List of tasks
1 > In the forum thread, can you rewrite the paragraph starting "I don't want to bankrupt ourselves" as a short list, keeping its main points?
2 > Does each statement agree with the forum thread? Answer yes or no and quote the words that decide it.
(a) The child began primary school the week before the first post.
(b) Dad recommends giving out party bags.
(c) Dad advises inviting the whole class.
3 > Could you duplicate the forum thread from "Her birthday is" up to and including "other children's parties?"?

Extract provided
Start of Block

On 22 Sep 2016 at 2:03pm YummyMummy wrote:
To all parents of young children: Please help with some advice!
My child started primary school for the first time last week.
Her birthday is next week.
What is the etiquette involved in having her birthday celebrated now she is at school?
Do I have a party and invite the entire class? But this will be very expensive and we are not loaded by any means. And will it look like we're trying to be flash?!
Or do we not invite children from her class to a party and just have a family gathering? But then will other parents think of this as a snub? Will it mean that my daughter will spend the rest of the school year not being invited to any other children's parties?
The difficulty lies in her only having started school last week - she doesn't know anyone yet, hasn't had time to form any friendships yet, it's only been a week.
I don't want to bankrupt ourselves over a whole class party full of children she doesn't know yet. I don't want to make other parents feel that I haven't held a party at all thus making her (and me) unpopular. I can't ask her to select a few children because they're all new to her at the moment.
What do I do? I'm getting in a right old two and eight about it.
On 22 Sep 2016 at 3:00pm Dad wrote:
Kids remember the games, no need for swag. I was in the same boat.
Just get some sausage rolls, carrot sticks (make your own), crisps, bottle of squash and a cake (make your own). Cost: £10-15 tops. Skip the party bags. But make up some nice games.
Invite everyone same gender rather than whole class at that age.
Result - everyone happy, you not broke.

End of Block

Records supplied
Start of Block

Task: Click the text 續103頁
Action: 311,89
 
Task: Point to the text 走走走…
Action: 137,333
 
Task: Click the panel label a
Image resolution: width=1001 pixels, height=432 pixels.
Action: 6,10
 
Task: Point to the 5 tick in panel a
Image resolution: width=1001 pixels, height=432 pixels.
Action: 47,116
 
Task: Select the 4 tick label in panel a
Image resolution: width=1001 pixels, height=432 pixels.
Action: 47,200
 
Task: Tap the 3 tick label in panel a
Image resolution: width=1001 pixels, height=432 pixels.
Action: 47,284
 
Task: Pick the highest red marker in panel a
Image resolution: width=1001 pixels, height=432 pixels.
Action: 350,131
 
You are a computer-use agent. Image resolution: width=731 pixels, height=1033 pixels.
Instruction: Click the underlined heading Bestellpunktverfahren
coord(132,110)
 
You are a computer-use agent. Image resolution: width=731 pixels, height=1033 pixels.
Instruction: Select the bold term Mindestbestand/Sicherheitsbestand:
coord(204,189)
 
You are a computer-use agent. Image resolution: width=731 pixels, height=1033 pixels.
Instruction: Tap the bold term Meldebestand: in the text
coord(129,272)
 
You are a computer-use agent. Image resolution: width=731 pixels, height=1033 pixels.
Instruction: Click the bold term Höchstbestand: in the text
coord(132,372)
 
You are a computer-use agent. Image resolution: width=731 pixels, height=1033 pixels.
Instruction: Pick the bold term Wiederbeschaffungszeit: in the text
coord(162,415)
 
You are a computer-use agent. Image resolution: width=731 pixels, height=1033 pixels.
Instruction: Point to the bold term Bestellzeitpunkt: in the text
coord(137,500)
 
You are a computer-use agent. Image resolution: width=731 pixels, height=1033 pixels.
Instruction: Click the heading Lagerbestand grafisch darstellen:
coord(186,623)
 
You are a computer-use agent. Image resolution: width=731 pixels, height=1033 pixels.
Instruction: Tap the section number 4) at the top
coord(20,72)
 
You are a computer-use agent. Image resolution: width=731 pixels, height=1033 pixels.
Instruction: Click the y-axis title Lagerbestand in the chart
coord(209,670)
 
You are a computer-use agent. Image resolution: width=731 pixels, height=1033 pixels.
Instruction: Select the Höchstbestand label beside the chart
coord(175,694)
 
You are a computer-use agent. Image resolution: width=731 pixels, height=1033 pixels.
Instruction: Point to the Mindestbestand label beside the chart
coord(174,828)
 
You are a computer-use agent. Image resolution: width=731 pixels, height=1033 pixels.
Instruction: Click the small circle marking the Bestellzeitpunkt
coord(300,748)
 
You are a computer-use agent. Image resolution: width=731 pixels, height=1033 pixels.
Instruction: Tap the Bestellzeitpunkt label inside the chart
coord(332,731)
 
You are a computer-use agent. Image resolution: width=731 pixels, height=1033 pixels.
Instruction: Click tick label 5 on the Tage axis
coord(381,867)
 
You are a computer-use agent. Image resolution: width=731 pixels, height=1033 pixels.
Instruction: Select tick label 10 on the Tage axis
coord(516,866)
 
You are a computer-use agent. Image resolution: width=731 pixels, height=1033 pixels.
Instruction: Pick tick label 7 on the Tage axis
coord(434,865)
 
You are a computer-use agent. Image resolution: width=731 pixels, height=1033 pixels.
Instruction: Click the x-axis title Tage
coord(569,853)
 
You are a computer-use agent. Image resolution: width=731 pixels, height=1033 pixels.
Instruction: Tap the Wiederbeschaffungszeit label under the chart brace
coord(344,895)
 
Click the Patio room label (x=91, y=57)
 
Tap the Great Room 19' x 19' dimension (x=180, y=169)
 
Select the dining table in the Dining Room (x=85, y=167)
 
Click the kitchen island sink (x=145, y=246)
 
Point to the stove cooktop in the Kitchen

End of Block

Exercise solutions
1 >
- She doesn't want to spend a fortune on a whole-class party full of children her daughter doesn't know yet.
- She doesn't want other parents to think she held no party at all, which could make her daughter and her unpopular.
- She can't ask her daughter to pick a few children, because they are all still new to her.

2 >
(a) Yes: "My child started primary school for the first time last week."
(b) No: "Skip the party bags."
(c) No: "Invite everyone same gender rather than whole class at that age."

3 >
Her birthday is next week.
What is the etiquette involved in having her birthday celebrated now she is at school?
Do I have a party and invite the entire class? But this will be very expensive and we are not loaded by any means. And will it look like we're trying to be flash?!
Or do we not invite children from her class to a party and just have a family gathering? But then will other parents think of this as a snub? Will it mean that my daughter will spend the rest of the school year not being invited to any other children's parties?